Woah, thanks for those pictures and hints @analogRF!
I went through all your annotations and all of them cross-check right on my end
**except** the -6.1V
**and** the one that has an annotation down below stating that "comes on after a few seconds of power on. not right from beginning"... I suspect that the latter supplies power to the "RF mini-deck" (not the big RF deck instrument half), so I'm not too surprised now that it's not powering on yet since it might be too early in the boot process.
Also, I went ahead and hot-gunned and
substituted the RAM ICs with fresh ones I had on stock (see attached), to rule out faults there... same effect, unfortunately, but at least I can now state that it seems unlikely to be a RAM's fault.
This instrument used to work and indeed it hung up on the "Application started" you point out, with working screen and all. The number of "successful boots" up until that "Application running" point decreased until the current situation:
**you can see the pixels of the screen getting "active", but no backlight illumination nor any pattern or image"**... this behavior seems consistent with a slowly dying flash memory perhaps? I've heard Teslas go black screen due to dead eMMCs
In any case, all those tests we went through, plus thits last IC swap and your images gives me very valuable information:
1) The fault is
**VERY** early on the boot process.
2) The processor works fine, clocks and address lines on the RAM are asserted but there doesn't seem to be data/activity.
3) The RAM ICs do not seem to be the main issue and power consumption remains the same pre/post RAM IC swap, that is ~300mA @15V DC.

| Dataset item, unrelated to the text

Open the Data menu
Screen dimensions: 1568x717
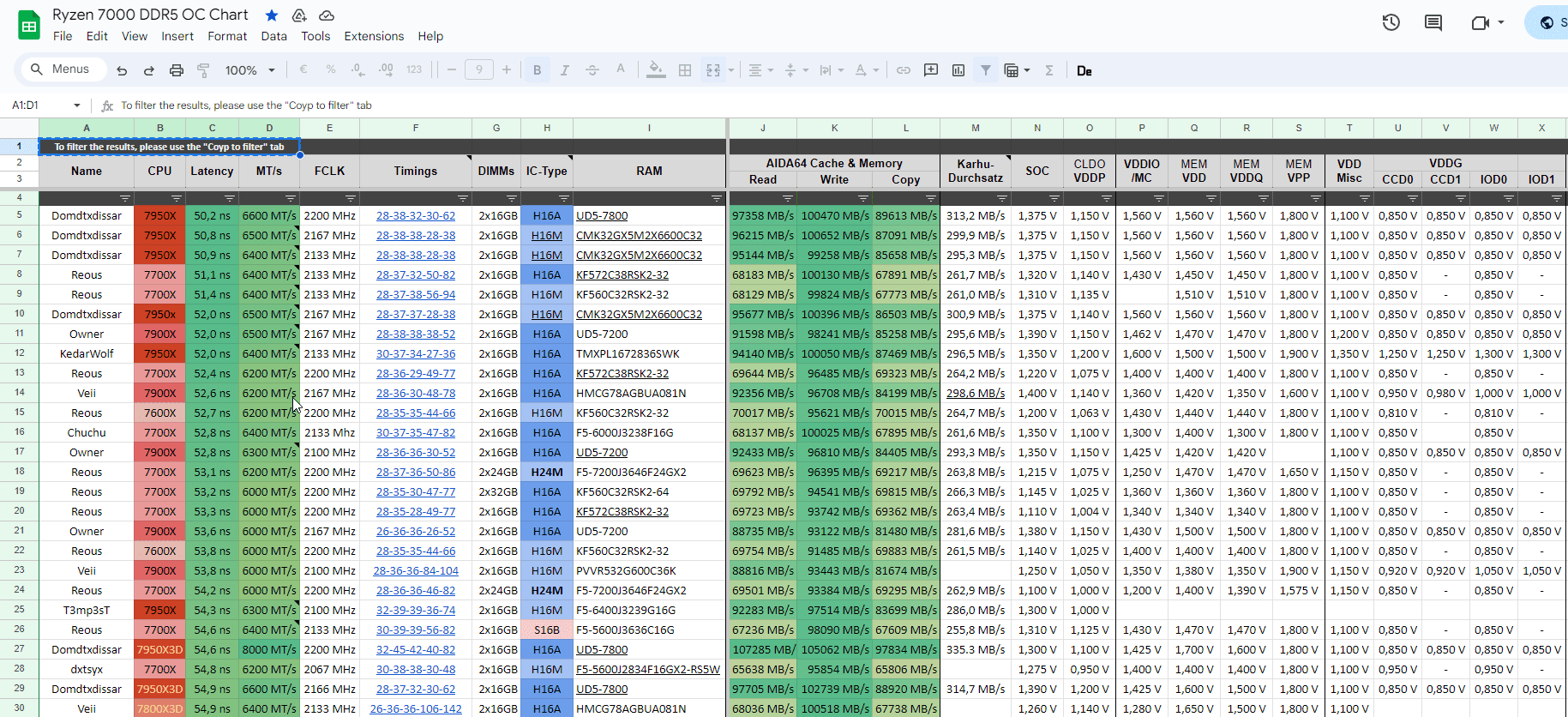273,36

For the reasons stated above I'm tempted to believe that the next most likely candidate for troubleshooting could be the Flash ICs (256P30T) since the program might not be successfully read anymore and copied to the RAM perhaps?:
https://www.dataman.com/media/datasheet/Intel/P30Family.pdfhttps://www.aliexpress.com/item/32838590465.htmlI would like to be extra sure that this is the next step though since a 64 "easy" BGA package can be a bit of a pain to work with :/ So I went ahead and looked at the datasheet above and noticed that there's a silk screen near the 256P30T IC marked as "WAIT" with a VIA, which seems to be a prominent signal for this IC according to the datasheet since on page 20 of the P30Family.pdf it states that:
In synchronous array or non-array read modes, WAIT indicates invalid data when asserted and valid data when deasserted. In asynchronous page mode, and all write modes, WAIT is deasserted.
Probing it with the oscilloscope, it seems like it is asserted (high) all the time at 3.3V... there could be many other glue logic involved here, but I'm trying to think this out loud, feedback welcome as always!